==== Brano ====
«La nostra terapia salvavita ridotta da due mesi perché manca il sangue»
Michela e la sorella Benedetta sono talassemiche, vivono in Sardegna e il calo della raccolta sul territorio si sta facendo sentire. La mamma Anna: «Abbiamo paura perché non sappiamo se e quante sacche potranno ricevere le mie figlie»
La carenza di sangue in Sardegna sta generando apprensione ormai da settimane. E a confermarlo sono proprio coloro che, grazie a quello stesso sangue, possono curarsi e vivere: i pazienti.
Michela e Benedetta sono due sorelle di 14 e 18 anni. Vivono con la mamma e il papà a Sestu, un comune della provincia di Cagliari. Sono entrambe talassemiche dalla nascita perché i genitori sono portatori sani di questa patologia. Come tanti altri, oggi convivono con una situazione di emergenza che a causa del calo della raccolta si sta ripercuotendo sulla loro terapia. Ce lo racconta Michela, la più piccola che, nonostante la timidezza, spiega senza mezzi termini che «da ormai due mesi le trasfusioni a cui dobbiamo sottoporci con mia sorella sono state ridotte. Io dovrei ricevere due sacche ogni 20 giorni (ha iniziato che aveva 14 mesi, ndr), mentre invece ne sto avendo solo una, così come Benedetta (lei ha iniziato a 8 mesi, ndr) a cui, addirittura, dovrebbero assicurarne tre ogni 15 giorni». Avete letto bene. Un trattamento letteralmente dimezzato. E dire che la Sardegna è una regione dove di donatori ce ne sono eccome: è dei giorni scorsi, infatti, l’iniziativa del calciatore del Cagliari, Leonardo Pavoletti, e di altri atleti di società sarde, di recarsi al centro trasfusionale dell’ospedale Brotzu proprio per rispondere alle carenze di sangue segnalate sull’isola.
==== Materiale fornito ====
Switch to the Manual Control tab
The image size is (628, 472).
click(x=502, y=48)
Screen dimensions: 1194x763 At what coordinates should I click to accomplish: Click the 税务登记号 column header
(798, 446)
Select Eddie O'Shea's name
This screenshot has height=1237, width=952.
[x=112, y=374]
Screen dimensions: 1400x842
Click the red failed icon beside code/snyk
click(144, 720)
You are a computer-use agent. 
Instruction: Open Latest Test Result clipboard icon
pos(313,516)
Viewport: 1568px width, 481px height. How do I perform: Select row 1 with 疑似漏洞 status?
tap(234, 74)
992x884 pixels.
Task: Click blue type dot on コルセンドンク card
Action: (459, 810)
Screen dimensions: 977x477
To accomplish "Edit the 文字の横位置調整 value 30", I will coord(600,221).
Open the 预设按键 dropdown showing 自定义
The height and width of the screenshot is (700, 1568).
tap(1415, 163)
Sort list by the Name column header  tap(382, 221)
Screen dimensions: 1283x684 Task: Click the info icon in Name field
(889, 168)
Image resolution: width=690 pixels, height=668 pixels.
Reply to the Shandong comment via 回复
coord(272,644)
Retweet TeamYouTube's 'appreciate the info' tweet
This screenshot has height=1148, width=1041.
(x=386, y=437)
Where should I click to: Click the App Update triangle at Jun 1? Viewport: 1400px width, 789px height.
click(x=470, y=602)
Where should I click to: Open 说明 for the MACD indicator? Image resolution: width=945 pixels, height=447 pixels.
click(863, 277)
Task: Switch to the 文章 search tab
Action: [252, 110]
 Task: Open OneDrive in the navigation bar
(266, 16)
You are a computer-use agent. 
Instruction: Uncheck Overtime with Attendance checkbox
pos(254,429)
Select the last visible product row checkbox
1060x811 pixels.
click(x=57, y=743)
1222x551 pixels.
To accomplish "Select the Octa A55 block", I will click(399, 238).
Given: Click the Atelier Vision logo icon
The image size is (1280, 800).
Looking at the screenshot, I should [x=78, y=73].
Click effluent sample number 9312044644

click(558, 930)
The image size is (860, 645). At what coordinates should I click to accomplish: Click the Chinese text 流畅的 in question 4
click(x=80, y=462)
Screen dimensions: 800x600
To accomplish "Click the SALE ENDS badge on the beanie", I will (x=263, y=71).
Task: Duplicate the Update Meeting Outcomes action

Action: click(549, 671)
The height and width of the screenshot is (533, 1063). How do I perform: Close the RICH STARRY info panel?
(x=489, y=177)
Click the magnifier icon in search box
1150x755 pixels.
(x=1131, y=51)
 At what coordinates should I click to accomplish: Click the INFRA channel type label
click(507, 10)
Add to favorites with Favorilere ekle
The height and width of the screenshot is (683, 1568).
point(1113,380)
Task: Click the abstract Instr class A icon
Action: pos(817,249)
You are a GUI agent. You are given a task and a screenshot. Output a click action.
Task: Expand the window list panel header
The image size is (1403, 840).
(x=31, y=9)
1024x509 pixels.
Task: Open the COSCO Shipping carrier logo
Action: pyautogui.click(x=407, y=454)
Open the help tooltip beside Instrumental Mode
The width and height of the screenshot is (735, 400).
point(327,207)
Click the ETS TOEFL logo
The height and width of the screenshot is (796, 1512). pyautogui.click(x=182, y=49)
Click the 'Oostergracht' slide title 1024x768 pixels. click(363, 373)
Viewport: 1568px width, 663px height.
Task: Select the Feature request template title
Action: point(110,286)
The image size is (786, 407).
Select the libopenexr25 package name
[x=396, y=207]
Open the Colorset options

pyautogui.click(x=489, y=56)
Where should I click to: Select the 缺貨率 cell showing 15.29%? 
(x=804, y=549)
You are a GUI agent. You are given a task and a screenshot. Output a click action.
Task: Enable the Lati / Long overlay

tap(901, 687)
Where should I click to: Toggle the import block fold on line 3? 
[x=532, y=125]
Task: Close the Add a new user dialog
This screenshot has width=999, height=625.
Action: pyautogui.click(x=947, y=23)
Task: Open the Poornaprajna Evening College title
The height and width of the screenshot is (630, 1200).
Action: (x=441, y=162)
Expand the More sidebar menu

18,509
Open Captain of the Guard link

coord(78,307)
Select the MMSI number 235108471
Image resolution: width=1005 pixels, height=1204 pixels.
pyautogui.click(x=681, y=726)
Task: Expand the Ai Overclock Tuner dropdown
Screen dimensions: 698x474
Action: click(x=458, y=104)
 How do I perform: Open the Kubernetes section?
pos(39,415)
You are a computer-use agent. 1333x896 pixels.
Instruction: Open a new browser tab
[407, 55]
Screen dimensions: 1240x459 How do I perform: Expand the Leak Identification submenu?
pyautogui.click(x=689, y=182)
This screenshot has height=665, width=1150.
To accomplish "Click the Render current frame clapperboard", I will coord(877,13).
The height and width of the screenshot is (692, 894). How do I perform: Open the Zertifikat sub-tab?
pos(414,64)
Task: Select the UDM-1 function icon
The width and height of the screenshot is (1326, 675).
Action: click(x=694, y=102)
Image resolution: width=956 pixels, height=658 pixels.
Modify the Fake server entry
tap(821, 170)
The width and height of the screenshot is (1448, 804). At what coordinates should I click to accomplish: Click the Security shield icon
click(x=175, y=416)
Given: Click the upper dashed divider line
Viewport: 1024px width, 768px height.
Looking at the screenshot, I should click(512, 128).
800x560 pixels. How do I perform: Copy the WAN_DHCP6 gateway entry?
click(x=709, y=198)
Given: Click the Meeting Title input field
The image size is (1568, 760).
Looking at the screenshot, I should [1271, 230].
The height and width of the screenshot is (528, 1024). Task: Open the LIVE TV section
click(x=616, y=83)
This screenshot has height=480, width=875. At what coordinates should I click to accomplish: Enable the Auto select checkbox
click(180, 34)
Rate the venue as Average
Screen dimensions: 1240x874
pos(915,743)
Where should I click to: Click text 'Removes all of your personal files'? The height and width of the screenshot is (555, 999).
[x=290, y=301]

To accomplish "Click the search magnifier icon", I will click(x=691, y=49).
====
- [Domande di studio]
A. Secondo il brano, perché Michela e Benedetta sono talassemiche dalla nascita?
B. Per favore, ricopia alla lettera dal brano il passo che comincia con "La carenza di" e continua fino a "vivere: i pazienti.".

- [Risultati per compito]
A. Sono talassemiche dalla nascita perché i loro genitori sono portatori sani di questa patologia.

B.
La carenza di sangue in Sardegna sta generando apprensione ormai da settimane. E a confermarlo sono proprio coloro che, grazie a quello stesso sangue, possono curarsi e vivere: i pazienti.